The T2 characteristics of a tissue are determined by how fast the proton spins in that tissue dephase. If they dephase rapidly, we get a short T2. If they dephase more slowly, we get a longer T2.

H₂O. Because of the structure of the water molecule (H-O-H) and because of the sparsity of these molecules, spin-spin interaction among the hydrogen protons is minimal. Therefore, dephasing occurs at a much slower rate in water compared with other tissues. The T2 relaxation time for H₂O is, therefore, long. Remember that T2 decay is caused either by external magnetic field inhomogeneities or by spin-spin interactions within or between molecules. In H₂O, the effect of one hydrogen proton on another is relatively small. The distance between hydrogen protons both within each molecule and between adjacent molecules is relatively large, so there is little spin-spin interaction and, therefore, less dephasing.

Solids. The molecular structure of solids is opposite to that of pure water. It is a very compactly structured tissue, with many interactions between hydrogen protons. This large number of spin-spin interactions results in more dephasing. Thus, the T2 for solids is short.

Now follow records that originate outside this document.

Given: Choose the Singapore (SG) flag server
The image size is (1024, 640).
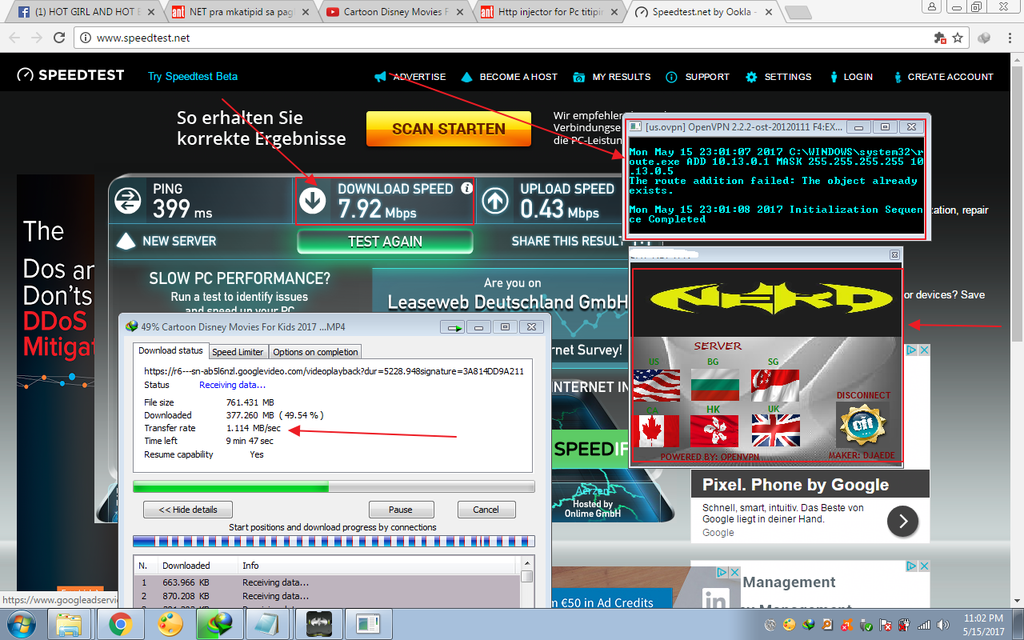Looking at the screenshot, I should pyautogui.click(x=775, y=384).
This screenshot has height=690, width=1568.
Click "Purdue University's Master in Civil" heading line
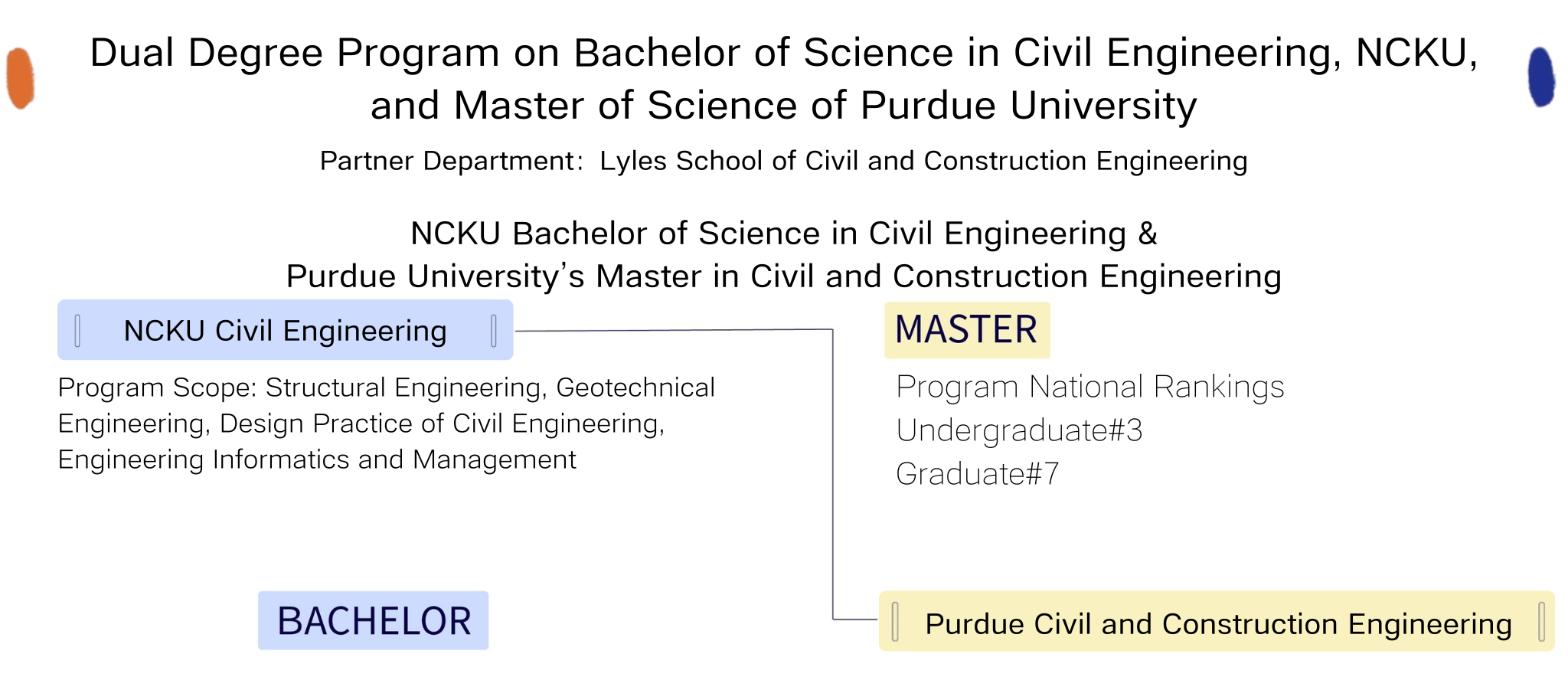point(784,276)
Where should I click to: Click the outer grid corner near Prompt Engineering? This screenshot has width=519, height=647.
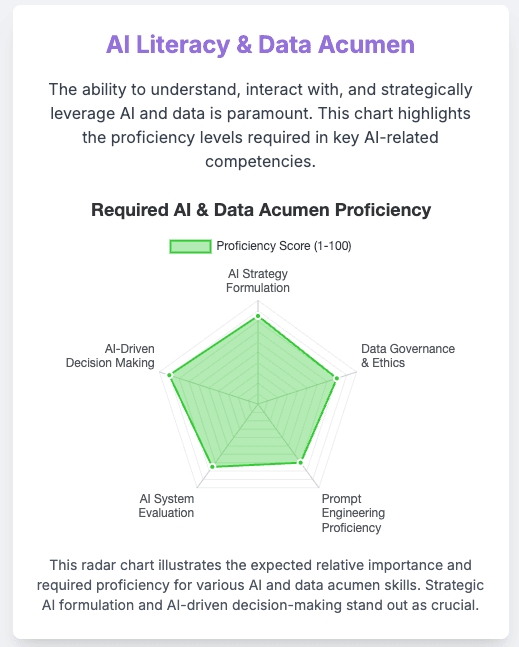[318, 487]
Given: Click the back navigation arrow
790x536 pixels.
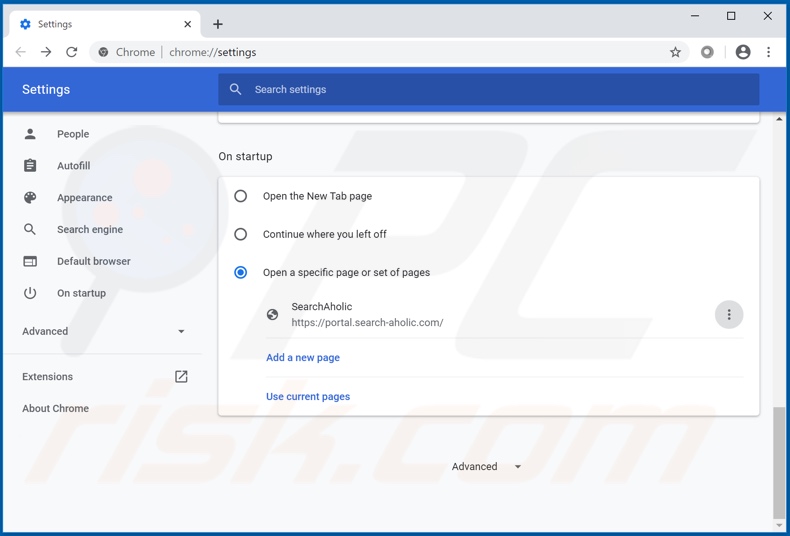Looking at the screenshot, I should [x=21, y=52].
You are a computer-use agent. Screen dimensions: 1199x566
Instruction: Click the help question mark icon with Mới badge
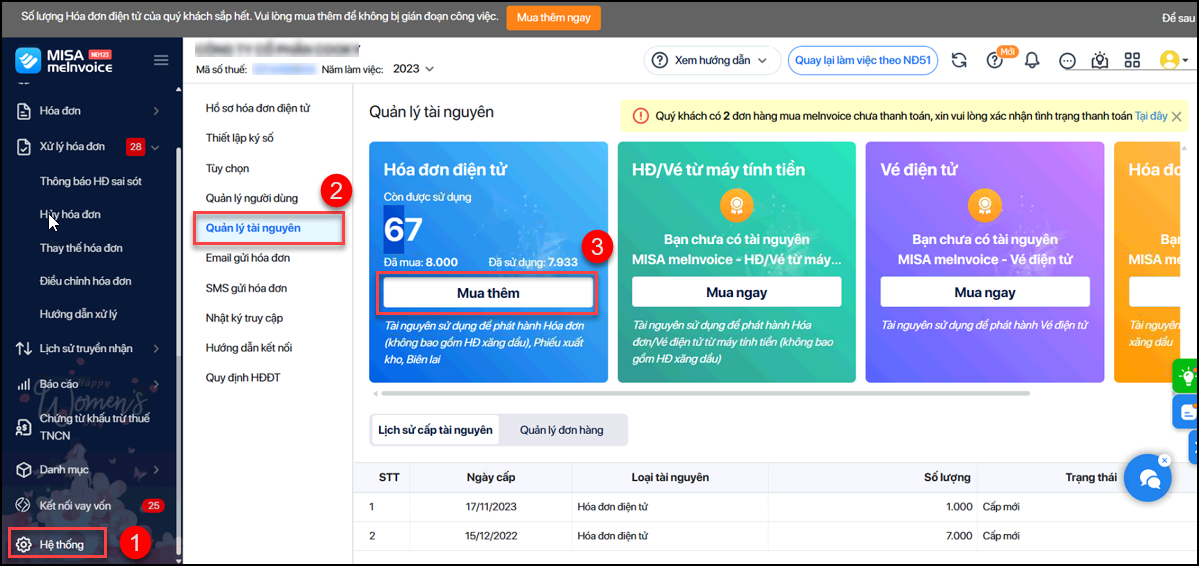tap(994, 60)
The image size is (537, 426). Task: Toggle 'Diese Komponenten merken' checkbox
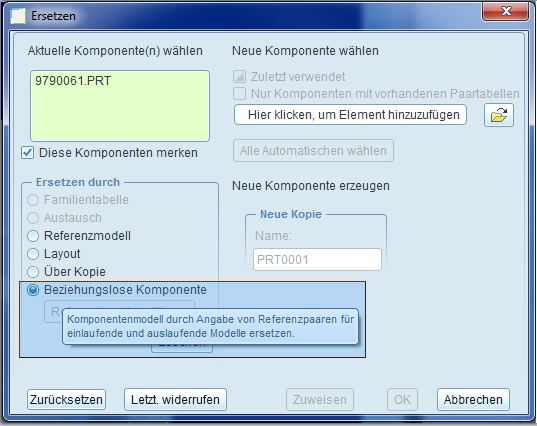pos(27,152)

Fat and Proteinaceous Material. The structure of these materials is such that there is less dephasing than in solids but more dephasing than in water. Therefore, T2 for proteinaceous material or fat is intermediate.

T1 Characteristics

The T1 of a tissue has to do with the way the protons are able to give off their energy to the surrounding lattice, or to absorb the energy from the lattice. It turns out that the most efficient energy transfer occurs when the natural motional frequencies¹ of the protons are at the Larmor frequency (ω₀). Recall that the Larmor frequency is proportional to the strength of the magnetic field: ω₀ = γB_o

In other words, the precessional frequency of a hydrogen proton is 42.6 MHz in a 1-Tesla
magnetic field. However, the natural motional frequency of hydrogen protons depends on the physical states of the tissue. It is influenced by the atoms to which they are attached or to which they are proximal.

H₂O. Hydrogen protons in the small H₂O molecule have higher natural motional frequencies than, for example, hydrogen protons in a solid structure. The natural motional frequency of hydrogen protons in water is also much faster than the Larmor frequency for hydrogen.

ω (H₂O)

ω₀

Solids. Hydrogen protons in solids have lower natural motional frequencies than do water protons. The natural motional frequencies of hydrogen protons in solids are somewhat slower than the Larmor frequency for hydrogen.

ω (solids) < ω₀

Figure 6-1. Hydration layer water.

Fat. Hydrogen protons in fat have natural motional frequencies that are almost equal to the Larmor frequencies used for MRI.

ω (fat) ≈ ω₀

This result is caused by the rotational frequency of the carbons around the terminal C-C bond. Because this frequency is near the Larmor frequency, the efficiency of energy transfer from the protons to the lattice or from the lattice to the protons is increased, thus decreasing T1.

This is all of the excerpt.